India’s space agency said it lost touch Saturday with its Vikram lunar lander, as it aimed to land on the south pole of the moon and deploy a rover to search for signs of water.

The space agency was analysing data as it worked to determine what had happened.

It said the spacecraft’s descent was normal until two kilometres (1.25 miles) from the lunar surface.

“Let us hope for the best,” said Indian prime minister Narendra Modi, who was at mission control in the southern city of Bengaluru.

“Communications from lander to ground station was lost,” said Kailasavadivoo Sivan, chairman of the Indian Space Research Organisation.

“The data is being analysed.”

A successful landing would make India just the fourth country to land a vessel on the lunar surface, and only the third nation to operate a robotic rover there.

The roughly £114 million mission, known as Chandrayaan-2, is intended to study permanently shadowed moon craters that are thought to contain water deposits that were confirmed by the Chandrayaan-1 mission in 2008.
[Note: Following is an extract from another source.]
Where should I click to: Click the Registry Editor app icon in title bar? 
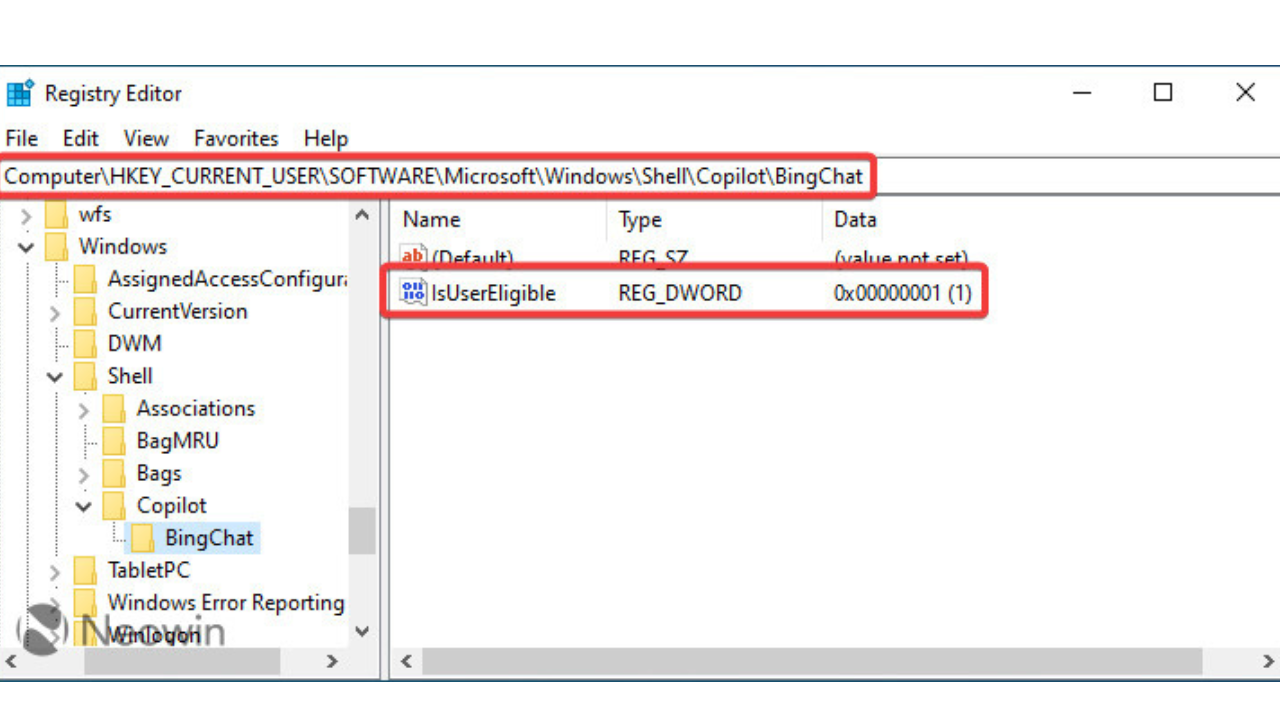[20, 94]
Mr Modi had travelled to the space centre to witness the planned landing in the early hours of Saturday and congratulate scientists who were part of the mission.

The space agency’s chairman had earlier called Chandrayaan-2 the “most complex mission ever” undertaken by the space agency.

The mission lifted off on July 22 from the Satish Dhawan space centre, in Sriharikota, an island off the coast of the southern state of Andhra Pradesh.

Chandrayaan-2 spent several weeks making its way to the moon, ultimately entering lunar orbit on August 20.

On September 2, Vikram separated from the mission’s orbiter, and the lander began a series of braking manoeuvres to lower its orbit and ready itself for landing.